Task input →

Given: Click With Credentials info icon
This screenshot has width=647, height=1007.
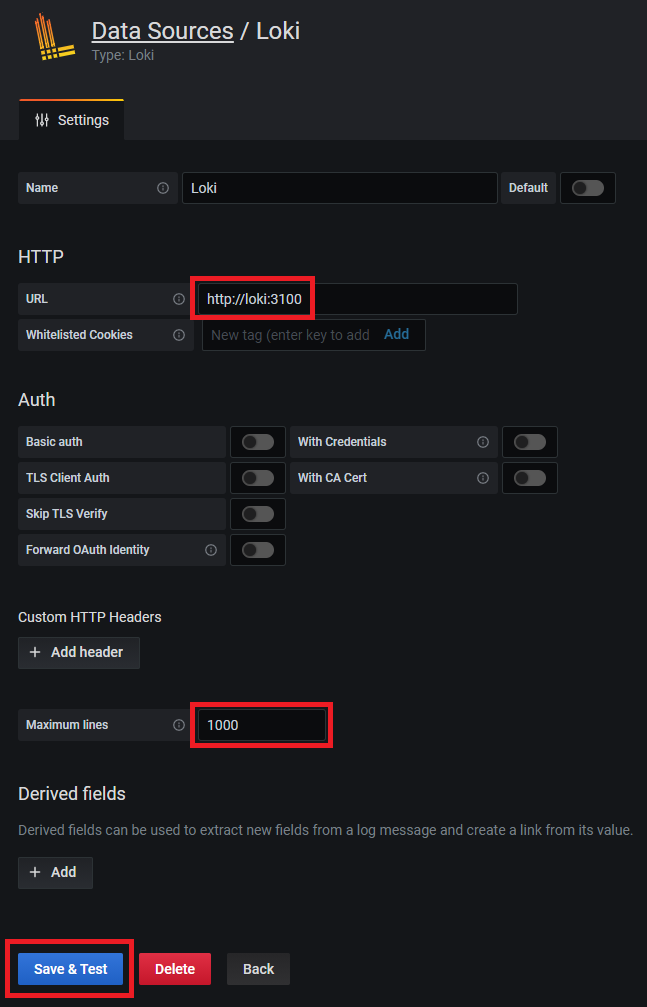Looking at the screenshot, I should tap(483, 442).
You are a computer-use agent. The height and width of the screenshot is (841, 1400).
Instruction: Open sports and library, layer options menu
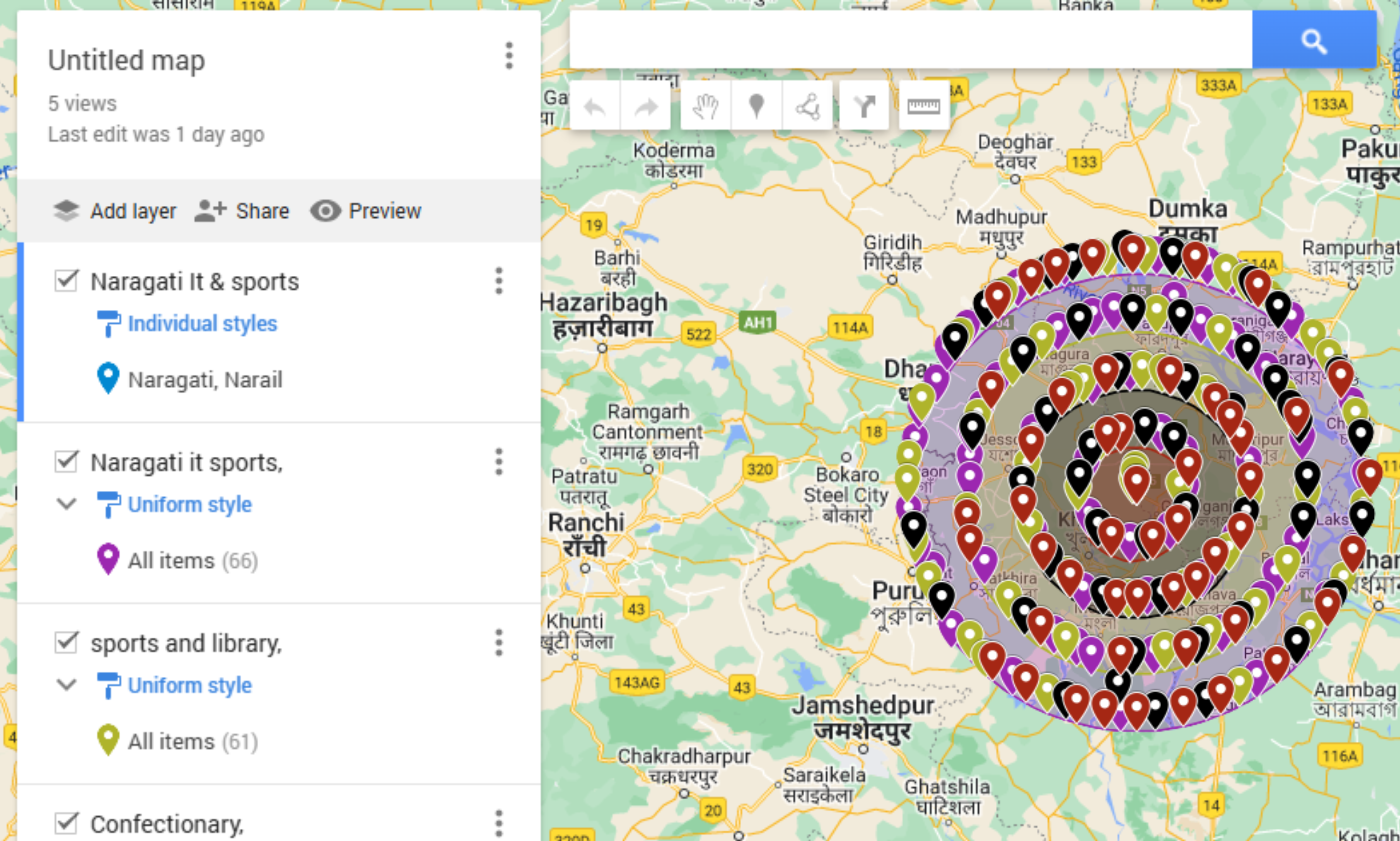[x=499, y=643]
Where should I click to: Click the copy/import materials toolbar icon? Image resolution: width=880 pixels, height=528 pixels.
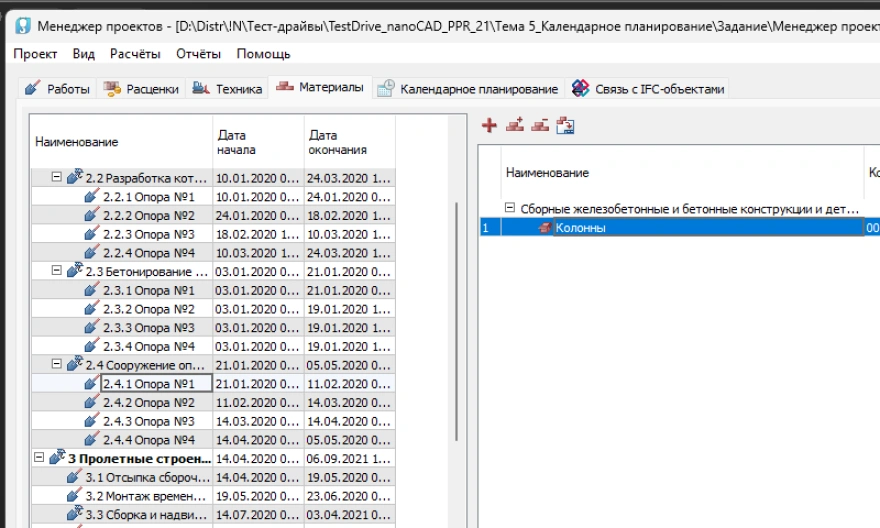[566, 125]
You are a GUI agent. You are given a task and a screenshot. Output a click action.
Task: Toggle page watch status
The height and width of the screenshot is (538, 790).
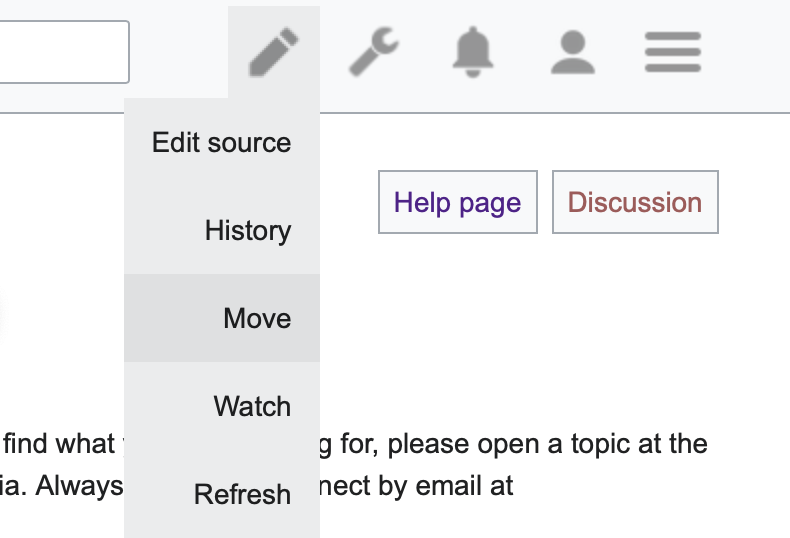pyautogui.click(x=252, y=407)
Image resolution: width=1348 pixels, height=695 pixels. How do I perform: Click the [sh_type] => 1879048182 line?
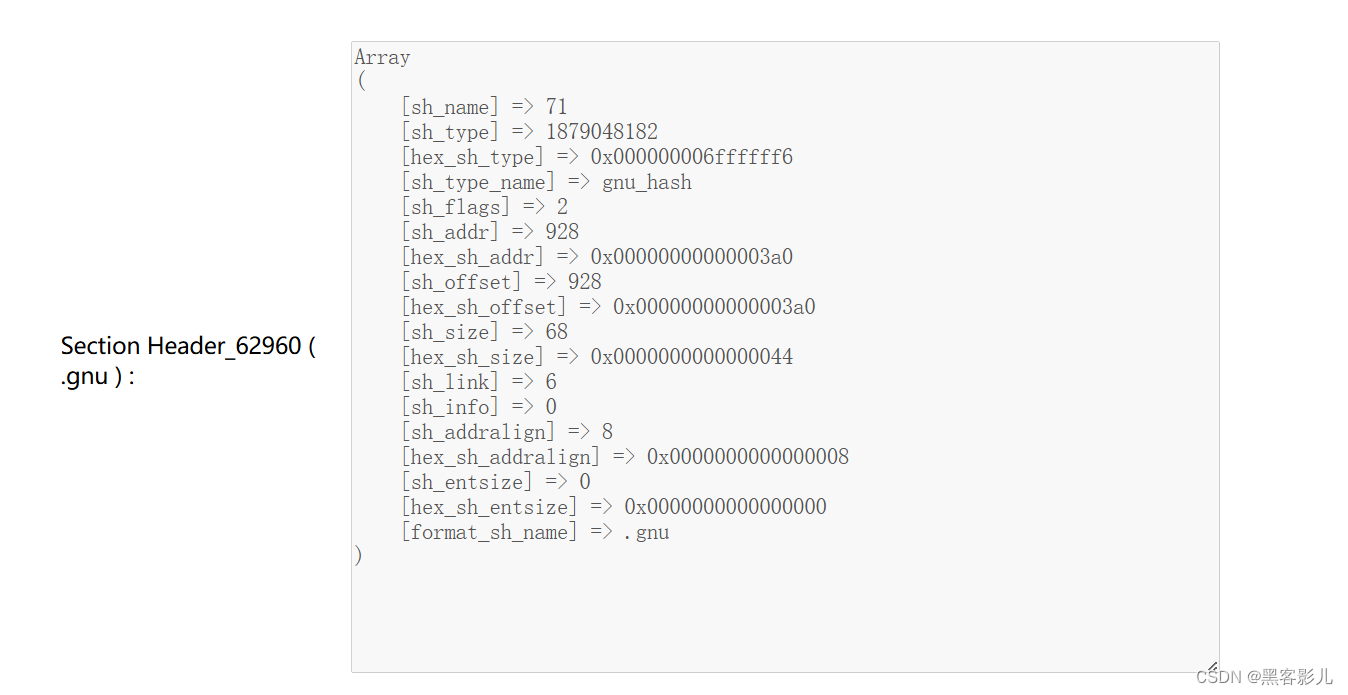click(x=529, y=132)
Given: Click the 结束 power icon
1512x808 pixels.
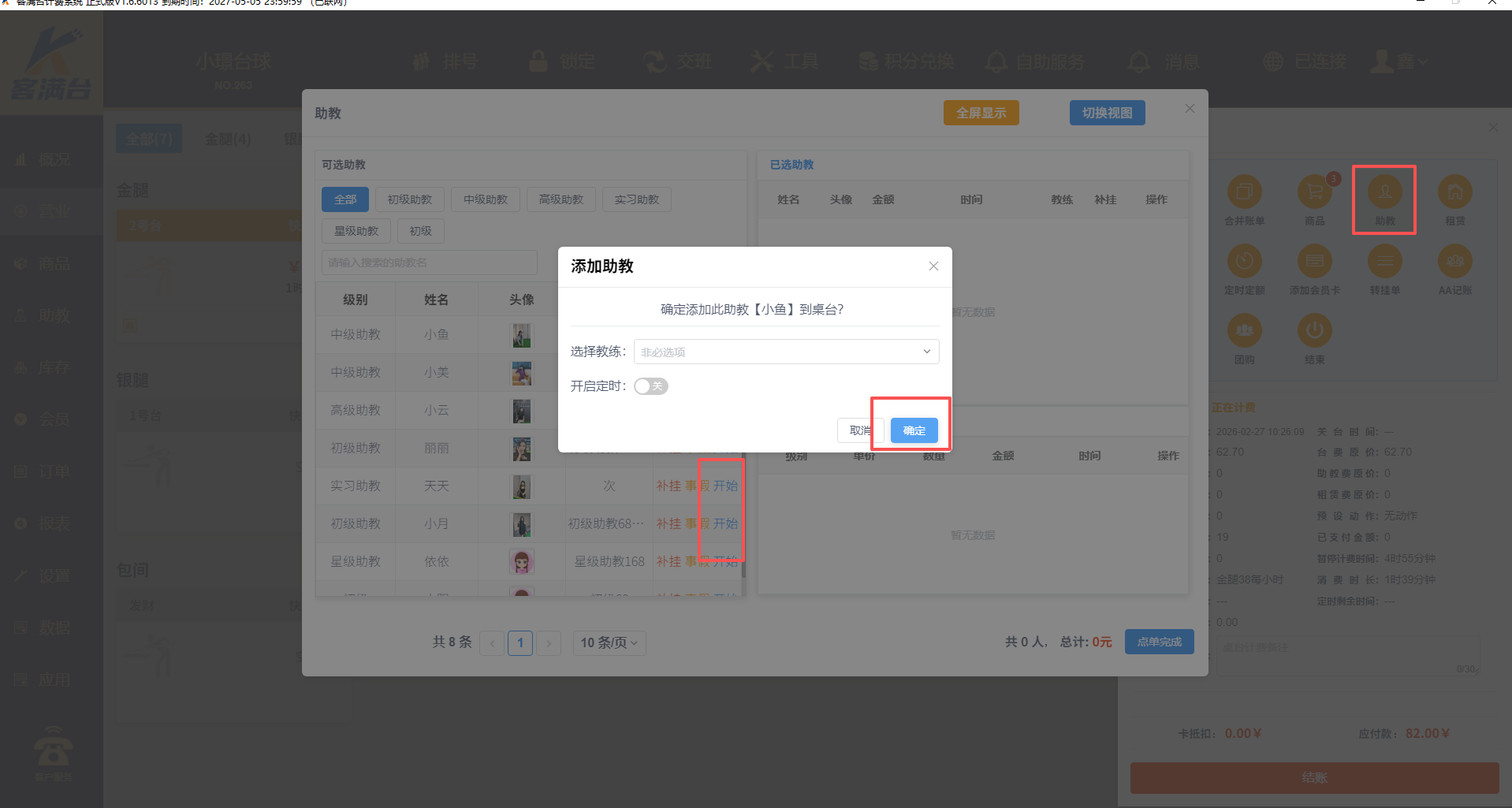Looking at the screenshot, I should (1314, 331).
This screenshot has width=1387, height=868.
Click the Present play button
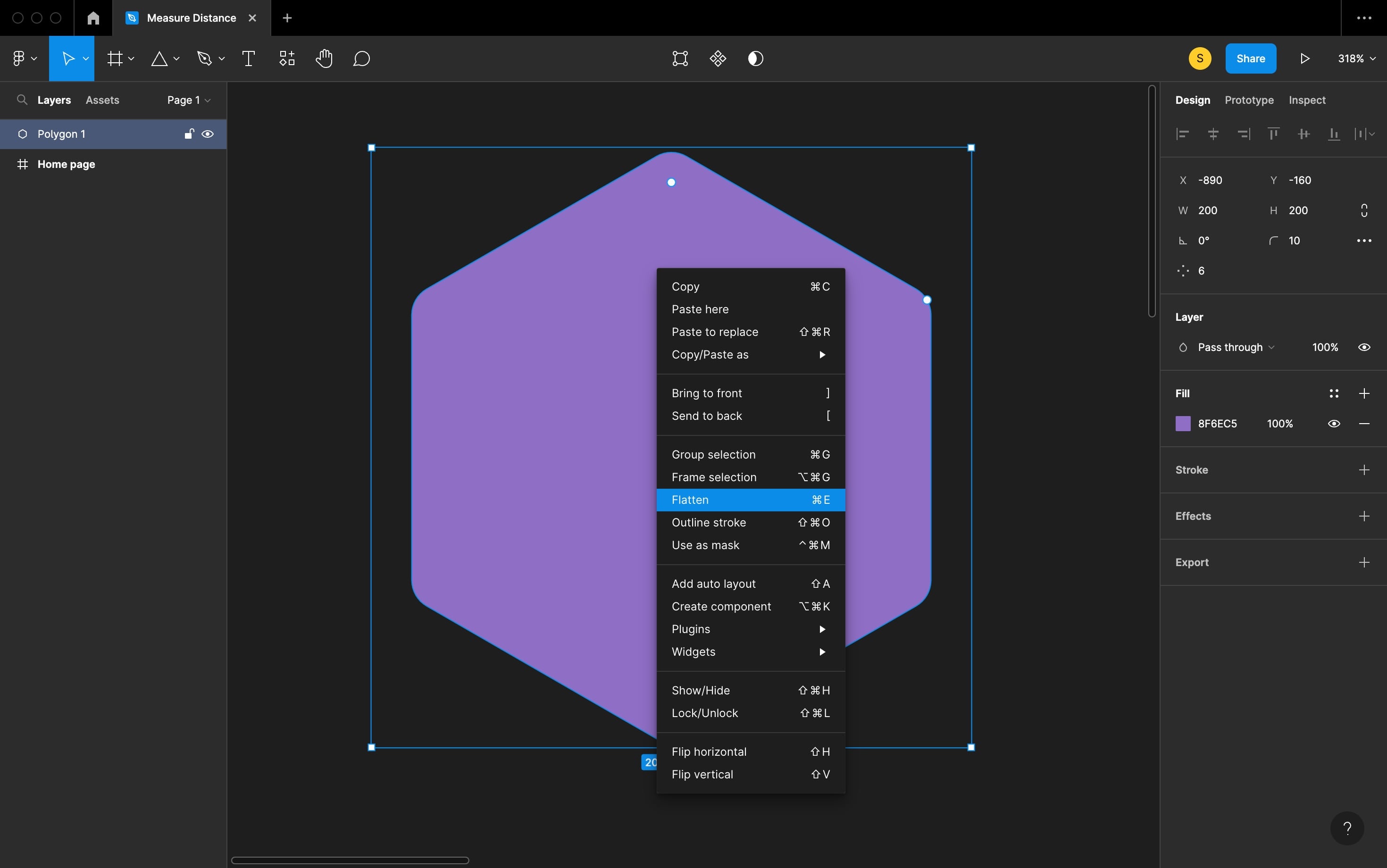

Aim → Swap "power icon" for "shutdown icon" in the data from the line holding "Image resolution: width=1348" through the end of the data, both ends included, and write those lines out again with nothing else changed. Leave the pictures out.

Solution to the exercise →
Image resolution: width=1348 pixels, height=695 pixels. How do I perform: Click the [sh_type] => 1879048182 line?
click(x=529, y=132)
Given: Click the 结束 shutdown icon
1512x808 pixels.
Looking at the screenshot, I should (1314, 331).
This screenshot has width=1387, height=868.
Click the Present play button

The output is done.